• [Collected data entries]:
- - - -
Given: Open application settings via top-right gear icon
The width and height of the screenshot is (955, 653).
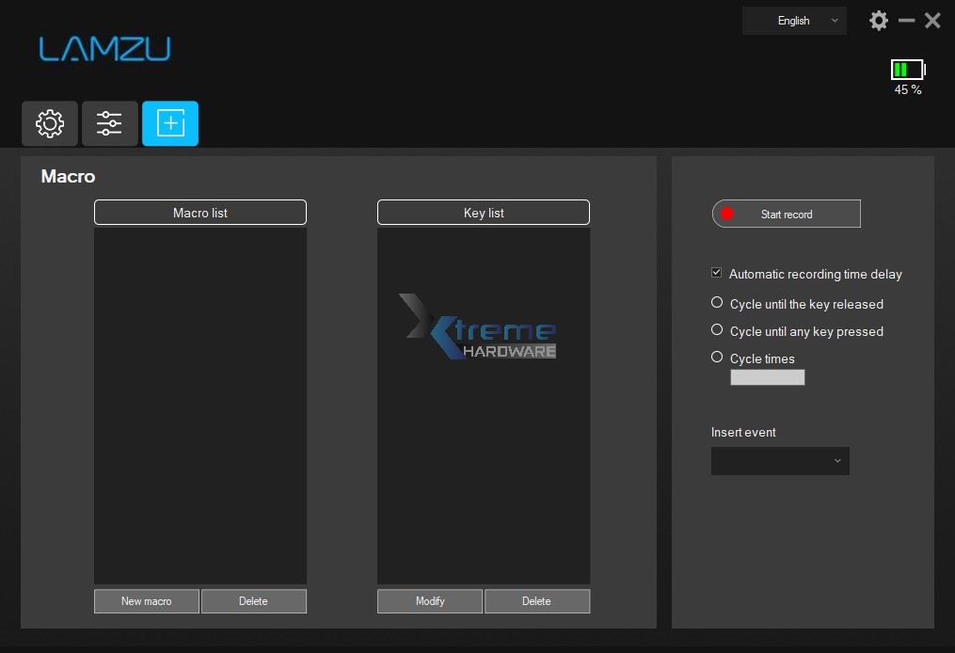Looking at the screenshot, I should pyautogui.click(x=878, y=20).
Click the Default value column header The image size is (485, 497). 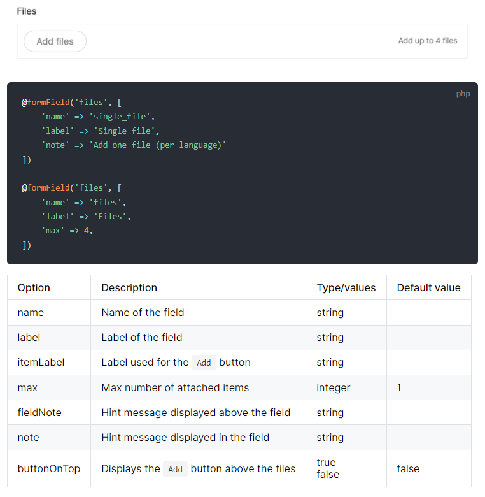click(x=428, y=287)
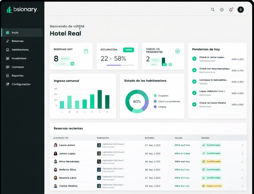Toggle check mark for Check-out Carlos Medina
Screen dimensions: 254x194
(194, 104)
- - - -
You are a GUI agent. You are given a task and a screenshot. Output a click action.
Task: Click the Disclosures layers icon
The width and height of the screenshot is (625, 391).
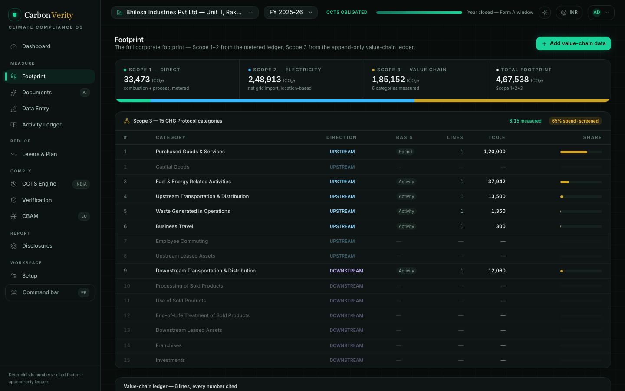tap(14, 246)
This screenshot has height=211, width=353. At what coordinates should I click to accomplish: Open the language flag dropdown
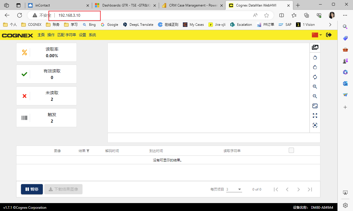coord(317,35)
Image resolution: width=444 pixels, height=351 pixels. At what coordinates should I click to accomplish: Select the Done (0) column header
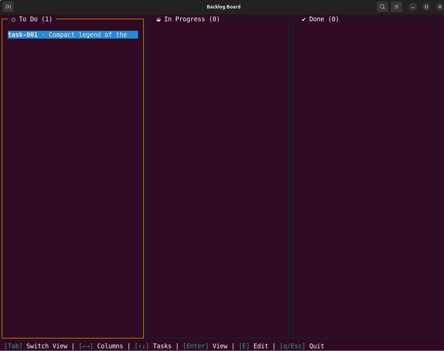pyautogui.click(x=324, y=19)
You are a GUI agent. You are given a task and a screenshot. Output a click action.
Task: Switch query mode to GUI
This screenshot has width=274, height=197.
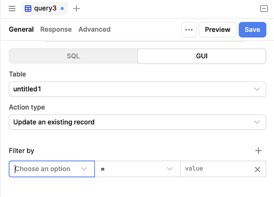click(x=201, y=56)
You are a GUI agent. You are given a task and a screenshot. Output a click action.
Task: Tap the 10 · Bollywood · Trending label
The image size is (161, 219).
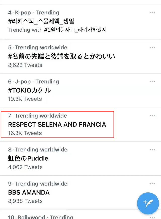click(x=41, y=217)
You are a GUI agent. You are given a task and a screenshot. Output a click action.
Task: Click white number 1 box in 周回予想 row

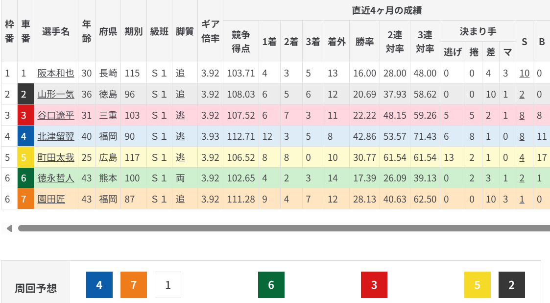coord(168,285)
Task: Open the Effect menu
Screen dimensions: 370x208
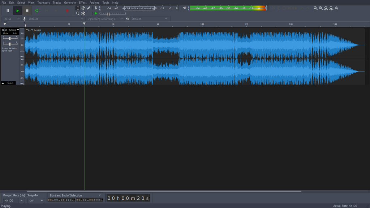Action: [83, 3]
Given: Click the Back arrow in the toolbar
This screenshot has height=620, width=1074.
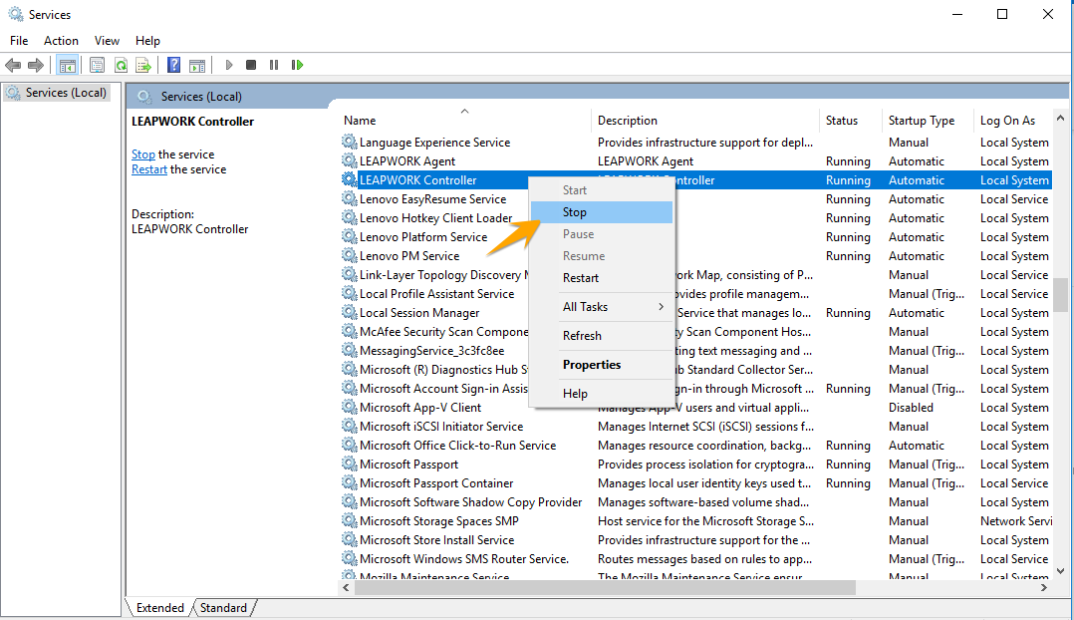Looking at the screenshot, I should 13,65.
- - - -
• [EXERCISE DETAILS]:
For each line in the data above that contains the string "icon", extract the line.

• [TASK RESPONSE]:
Given: Open application settings via top-right gear icon
Task: Click the Disclosures layers icon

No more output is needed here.